GORUT, mediasulutgo.com – Satuan Lalu Lintas (Satlantas) Polres Gorontalo Utara (Gorut) mulai menggelar sosialisasi tertib berlalu lintas lewat kegiatan Strong Point bagi para pengendara, dibeberapa titik lokasi rawan macet khususnya dipusat keramaian.

Kapolres Gorontalo Utara, melalui Kasat Lantas Polres Gorut Nurmaya Kasim mengatakan, kegiatan ini sebagai upaya mewujudkan kehadiran polisi di tengah – tengah masyarakat, khususnya dalam bidang Lalu lintas.

“Jadi hari senin – sabtu kita tempatkan personel kami dititik – titik dalam pengaturan arus lalu lintas. Misalnya di pasar, pertokoan, sekolah maupun di beberapa titik rawan macet dan rawan laka lantas,” ungkap Kasat Nurmaya Kasim kepada awak media, Sabtu (23/07/2022).

Dirinya mengatakan, kegiatan Strong Point ini adalah langkah awal satlantas untuk memberikan teguran kepada pengendara yang tidak mematuhi aturan lalu lintas saat berkendara.

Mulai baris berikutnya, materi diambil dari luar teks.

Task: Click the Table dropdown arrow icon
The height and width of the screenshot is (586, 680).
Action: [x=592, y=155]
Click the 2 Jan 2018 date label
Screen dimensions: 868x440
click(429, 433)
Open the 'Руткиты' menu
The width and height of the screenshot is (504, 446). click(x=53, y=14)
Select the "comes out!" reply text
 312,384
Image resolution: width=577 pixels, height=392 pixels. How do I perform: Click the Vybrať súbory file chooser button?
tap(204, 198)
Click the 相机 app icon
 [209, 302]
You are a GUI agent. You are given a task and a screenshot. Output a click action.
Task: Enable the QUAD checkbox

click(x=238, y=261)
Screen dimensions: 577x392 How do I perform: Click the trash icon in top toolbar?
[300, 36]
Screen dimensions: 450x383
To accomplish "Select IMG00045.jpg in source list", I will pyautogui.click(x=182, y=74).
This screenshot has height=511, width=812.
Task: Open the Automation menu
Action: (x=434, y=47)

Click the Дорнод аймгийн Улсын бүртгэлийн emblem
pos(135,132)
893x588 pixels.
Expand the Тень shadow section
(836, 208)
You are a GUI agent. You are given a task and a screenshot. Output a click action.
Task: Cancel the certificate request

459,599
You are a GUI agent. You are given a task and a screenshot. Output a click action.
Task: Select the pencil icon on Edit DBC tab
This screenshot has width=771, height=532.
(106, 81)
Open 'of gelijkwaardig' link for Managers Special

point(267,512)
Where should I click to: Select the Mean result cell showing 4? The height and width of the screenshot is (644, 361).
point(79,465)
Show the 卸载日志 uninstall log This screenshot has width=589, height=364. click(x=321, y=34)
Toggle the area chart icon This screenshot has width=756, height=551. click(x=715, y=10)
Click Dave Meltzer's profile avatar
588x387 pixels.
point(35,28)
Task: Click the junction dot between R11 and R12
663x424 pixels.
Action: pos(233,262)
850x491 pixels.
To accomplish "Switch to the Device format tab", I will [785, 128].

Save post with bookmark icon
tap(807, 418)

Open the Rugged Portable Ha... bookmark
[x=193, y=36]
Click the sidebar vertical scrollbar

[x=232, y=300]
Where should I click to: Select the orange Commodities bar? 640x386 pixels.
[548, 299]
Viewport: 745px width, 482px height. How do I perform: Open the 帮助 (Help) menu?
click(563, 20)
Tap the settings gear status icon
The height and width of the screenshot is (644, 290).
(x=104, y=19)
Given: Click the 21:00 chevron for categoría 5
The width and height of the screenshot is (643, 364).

Contohnya, pengendara roda dua yang tidak menggunakan helm.

“Jika ada pengendara kita berhentikan dulu, karena ini belum ada penindakan baru tahap sosialisasi. Jadi kita memberikan himbauan khususnya di daerah kita ini, terutama pengendara yang tidak menggunakan helm standar SNI” ujarnya.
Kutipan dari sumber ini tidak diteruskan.